Fitch Ratings-New York/San Francisco-01 May 2026: Fitch Ratings has published its “U.S. Public Finance Dedicated Tax and Revenue Bond Rating Criteria”. The criteria updates and replaces the “Exposure Draft: U.S. Public Finance Dedicated Tax and Revenue Bond Rating Criteria” from January 2026.
The new criteria report sets out Fitch’s methodology for assigning new ratings and monitoring existing ratings on dedicated tax and revenue bonds (DTRBs) for U.S. state and local governments and territories. DTRBs are payable from specific pledged taxes, fees, charges, or other governmental revenues and are not covered by a full faith and credit pledge.
The new criteria replaces the Dedicated Tax Bonds sections of the “U.S. Public Finance Local Government Rating Criteria” and the “U.S. Public Finance State Governments and Territories Rating Criteria,” which have been removed concurrent with this publication.
The new criteria broadly retains the existing analytical and assessment framework for rating DTRBs, with some notable revisions including:
–Enhance the transparency and clarity of the resilience analysis by introducing standardized and category-specific revenue stress guidance;
–Replace the “Growth Prospects for Revenues” and “Sensitivity and Resilience” Key Rating Drivers (KRD) with “Revenue Risk” and “Resilience”;
–Enhance the guidance for assessing the performance of the pledged revenue stream over time (Revenue Risk) to include assessments of the pledged revenue type and revenue volatility in addition to revenue growth prospects;
–Eliminate the use of the Fitch Analytical Stress Test (FAST) model;
–Measure Resilience based on the coverage of Maximum Annual Debt Service from stressed pledged revenues rather than the level of the coverage cushion as a multiple of the FAST revenue stress and largest cumulative revenue decline history;
–Extend descriptions of non-investment-grade attributes to ‘b’ or lower for each KRD;
–Replace the Asymmetric Additional Risk Considerations, which were limited to only below standard or negative rating considerations, with the Additional Credit Factors, which may have a positive or negative effect on the final rating;
–Simplify the analysis of exposure to related government operations by explaining the limited circumstances in which Fitch will take recovery prospects into account, rather than strictly assessing probability of default, and in which various structural protections obviate the need to analyze pledged revenue risk and resilience.
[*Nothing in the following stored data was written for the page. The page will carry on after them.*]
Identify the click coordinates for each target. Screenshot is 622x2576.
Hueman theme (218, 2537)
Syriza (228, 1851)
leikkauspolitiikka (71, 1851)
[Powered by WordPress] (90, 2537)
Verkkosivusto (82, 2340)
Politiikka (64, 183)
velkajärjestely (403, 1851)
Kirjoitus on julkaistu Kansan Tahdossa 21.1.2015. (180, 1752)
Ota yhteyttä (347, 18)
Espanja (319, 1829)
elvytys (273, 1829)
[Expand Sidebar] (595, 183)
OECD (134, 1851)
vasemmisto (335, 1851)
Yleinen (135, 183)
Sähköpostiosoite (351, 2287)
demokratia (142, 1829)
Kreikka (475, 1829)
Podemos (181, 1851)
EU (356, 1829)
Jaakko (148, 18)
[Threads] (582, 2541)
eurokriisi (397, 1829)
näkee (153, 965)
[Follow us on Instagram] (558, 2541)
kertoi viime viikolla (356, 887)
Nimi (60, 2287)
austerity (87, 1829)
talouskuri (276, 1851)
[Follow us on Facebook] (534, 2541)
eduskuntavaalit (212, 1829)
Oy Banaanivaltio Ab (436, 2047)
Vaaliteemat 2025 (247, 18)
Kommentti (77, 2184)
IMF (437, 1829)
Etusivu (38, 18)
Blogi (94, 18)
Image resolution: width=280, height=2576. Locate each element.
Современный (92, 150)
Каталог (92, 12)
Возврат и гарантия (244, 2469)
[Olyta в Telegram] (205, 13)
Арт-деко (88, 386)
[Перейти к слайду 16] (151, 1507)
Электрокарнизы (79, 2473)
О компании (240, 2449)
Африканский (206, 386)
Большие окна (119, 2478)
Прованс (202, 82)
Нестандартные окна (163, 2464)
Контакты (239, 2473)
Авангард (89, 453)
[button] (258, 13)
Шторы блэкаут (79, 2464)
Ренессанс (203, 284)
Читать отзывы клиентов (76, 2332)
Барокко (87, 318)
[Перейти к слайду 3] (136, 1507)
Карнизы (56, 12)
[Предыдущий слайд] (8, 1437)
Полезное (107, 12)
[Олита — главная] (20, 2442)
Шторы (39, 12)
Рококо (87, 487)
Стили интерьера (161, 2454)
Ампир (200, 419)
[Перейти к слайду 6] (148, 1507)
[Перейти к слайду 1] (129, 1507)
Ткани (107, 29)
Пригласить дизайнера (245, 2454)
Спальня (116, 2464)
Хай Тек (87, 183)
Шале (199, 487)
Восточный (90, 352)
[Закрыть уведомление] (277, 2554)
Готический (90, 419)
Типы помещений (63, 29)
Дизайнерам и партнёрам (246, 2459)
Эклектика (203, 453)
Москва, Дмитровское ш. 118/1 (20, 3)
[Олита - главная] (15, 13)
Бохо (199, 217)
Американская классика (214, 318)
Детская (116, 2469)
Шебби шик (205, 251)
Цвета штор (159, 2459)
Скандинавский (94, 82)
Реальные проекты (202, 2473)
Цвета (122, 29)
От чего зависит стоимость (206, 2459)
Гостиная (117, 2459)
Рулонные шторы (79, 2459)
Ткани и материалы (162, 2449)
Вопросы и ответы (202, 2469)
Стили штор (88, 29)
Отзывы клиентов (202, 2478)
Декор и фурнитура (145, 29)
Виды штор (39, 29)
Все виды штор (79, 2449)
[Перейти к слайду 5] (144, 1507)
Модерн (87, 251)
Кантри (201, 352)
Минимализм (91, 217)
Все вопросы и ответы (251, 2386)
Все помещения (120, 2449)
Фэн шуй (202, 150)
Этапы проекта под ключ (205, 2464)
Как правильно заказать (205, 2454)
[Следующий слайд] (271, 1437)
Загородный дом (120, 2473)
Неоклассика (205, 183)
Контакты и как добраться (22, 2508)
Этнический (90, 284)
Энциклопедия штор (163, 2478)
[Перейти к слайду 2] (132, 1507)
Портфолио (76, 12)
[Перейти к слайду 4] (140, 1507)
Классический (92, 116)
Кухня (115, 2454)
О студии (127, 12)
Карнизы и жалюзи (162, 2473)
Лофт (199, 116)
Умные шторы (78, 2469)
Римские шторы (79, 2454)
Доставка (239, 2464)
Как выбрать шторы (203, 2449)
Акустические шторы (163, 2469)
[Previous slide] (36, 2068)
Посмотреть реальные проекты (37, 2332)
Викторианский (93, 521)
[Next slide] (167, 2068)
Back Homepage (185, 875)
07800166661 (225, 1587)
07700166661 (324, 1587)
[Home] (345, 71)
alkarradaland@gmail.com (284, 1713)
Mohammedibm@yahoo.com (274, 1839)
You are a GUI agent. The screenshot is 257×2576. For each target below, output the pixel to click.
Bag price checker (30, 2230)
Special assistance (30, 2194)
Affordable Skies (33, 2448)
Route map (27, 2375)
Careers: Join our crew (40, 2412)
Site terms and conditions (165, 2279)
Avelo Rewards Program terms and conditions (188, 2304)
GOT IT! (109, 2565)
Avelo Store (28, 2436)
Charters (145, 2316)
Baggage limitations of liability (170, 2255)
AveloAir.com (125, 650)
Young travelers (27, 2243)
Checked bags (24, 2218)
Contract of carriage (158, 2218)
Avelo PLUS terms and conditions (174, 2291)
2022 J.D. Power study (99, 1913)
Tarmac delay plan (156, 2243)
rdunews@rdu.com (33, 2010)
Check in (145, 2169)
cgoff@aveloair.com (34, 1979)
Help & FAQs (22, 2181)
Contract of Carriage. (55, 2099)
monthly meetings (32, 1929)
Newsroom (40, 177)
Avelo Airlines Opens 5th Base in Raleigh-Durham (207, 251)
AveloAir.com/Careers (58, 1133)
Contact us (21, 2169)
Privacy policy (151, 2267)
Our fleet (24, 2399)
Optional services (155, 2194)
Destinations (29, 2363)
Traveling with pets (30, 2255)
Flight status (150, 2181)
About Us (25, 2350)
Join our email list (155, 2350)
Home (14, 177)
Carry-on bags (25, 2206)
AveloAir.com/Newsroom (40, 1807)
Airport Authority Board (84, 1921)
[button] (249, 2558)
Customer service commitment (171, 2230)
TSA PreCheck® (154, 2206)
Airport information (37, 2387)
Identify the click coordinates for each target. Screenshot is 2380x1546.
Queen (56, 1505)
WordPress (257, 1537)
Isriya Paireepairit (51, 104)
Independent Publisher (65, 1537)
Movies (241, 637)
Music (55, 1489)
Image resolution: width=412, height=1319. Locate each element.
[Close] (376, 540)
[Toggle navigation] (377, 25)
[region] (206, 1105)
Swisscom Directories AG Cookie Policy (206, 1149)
Fitch estimates approximately 20% of its DTRB ratings may change because of the new criteria, with a slightly higher ratio of upgrades to downgrades possible. Most rating changes are expected to be within a range of one to three notches. We will place the ratings of issuers that may be affected Under Criteria Observation (UCO) within five business days.
The ratings placed on UCO will require additional information and analysis to fully assess the effect of the new criteria on the ratings, if any. Not all the ratings placed on UCO will be changed. Existing ratings, Outlooks and Rating Watches remain unchanged by the placement on UCO. Each UCO review will consider changes in the underlying credit profile in addition to the application of the new criteria. Fitch will review all the ratings designated as UCO as soon as practicable but no later than six months from the date of the criteria release.